══ Excerpted records
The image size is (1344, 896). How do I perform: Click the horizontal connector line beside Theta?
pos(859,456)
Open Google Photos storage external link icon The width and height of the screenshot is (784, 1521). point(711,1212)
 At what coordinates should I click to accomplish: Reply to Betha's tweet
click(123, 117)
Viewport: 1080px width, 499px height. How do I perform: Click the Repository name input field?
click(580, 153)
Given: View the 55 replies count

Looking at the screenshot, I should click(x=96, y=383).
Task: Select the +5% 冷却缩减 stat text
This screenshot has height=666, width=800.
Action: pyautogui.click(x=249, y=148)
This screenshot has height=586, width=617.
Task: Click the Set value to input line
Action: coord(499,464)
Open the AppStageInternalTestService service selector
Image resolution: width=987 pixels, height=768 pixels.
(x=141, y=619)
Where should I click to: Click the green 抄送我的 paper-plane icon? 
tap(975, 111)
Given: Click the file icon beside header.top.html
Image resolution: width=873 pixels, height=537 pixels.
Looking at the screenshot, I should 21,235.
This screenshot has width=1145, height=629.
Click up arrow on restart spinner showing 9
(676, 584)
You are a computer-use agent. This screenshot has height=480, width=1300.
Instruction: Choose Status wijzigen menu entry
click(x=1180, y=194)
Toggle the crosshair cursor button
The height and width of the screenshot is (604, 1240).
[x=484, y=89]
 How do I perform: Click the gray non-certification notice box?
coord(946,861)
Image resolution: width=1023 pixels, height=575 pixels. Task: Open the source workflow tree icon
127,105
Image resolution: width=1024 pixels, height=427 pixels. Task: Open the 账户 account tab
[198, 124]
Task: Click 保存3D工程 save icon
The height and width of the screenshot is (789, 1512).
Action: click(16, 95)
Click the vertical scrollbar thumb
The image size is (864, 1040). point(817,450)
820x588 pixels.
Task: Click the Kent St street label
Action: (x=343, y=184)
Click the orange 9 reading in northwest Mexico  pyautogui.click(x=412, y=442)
════
The task
From the entries above, give again exactly the lines running from the line with "You are a computer-use" to the line with "Task: Click 保存3D工程 save icon"; include both of those lines.

Response
You are a computer-use agent. This screenshot has height=480, width=1300.
Instruction: Choose Status wijzigen menu entry
click(x=1180, y=194)
Toggle the crosshair cursor button
The height and width of the screenshot is (604, 1240).
[x=484, y=89]
 How do I perform: Click the gray non-certification notice box?
coord(946,861)
Image resolution: width=1023 pixels, height=575 pixels. Task: Open the source workflow tree icon
127,105
Image resolution: width=1024 pixels, height=427 pixels. Task: Open the 账户 account tab
[198, 124]
Task: Click 保存3D工程 save icon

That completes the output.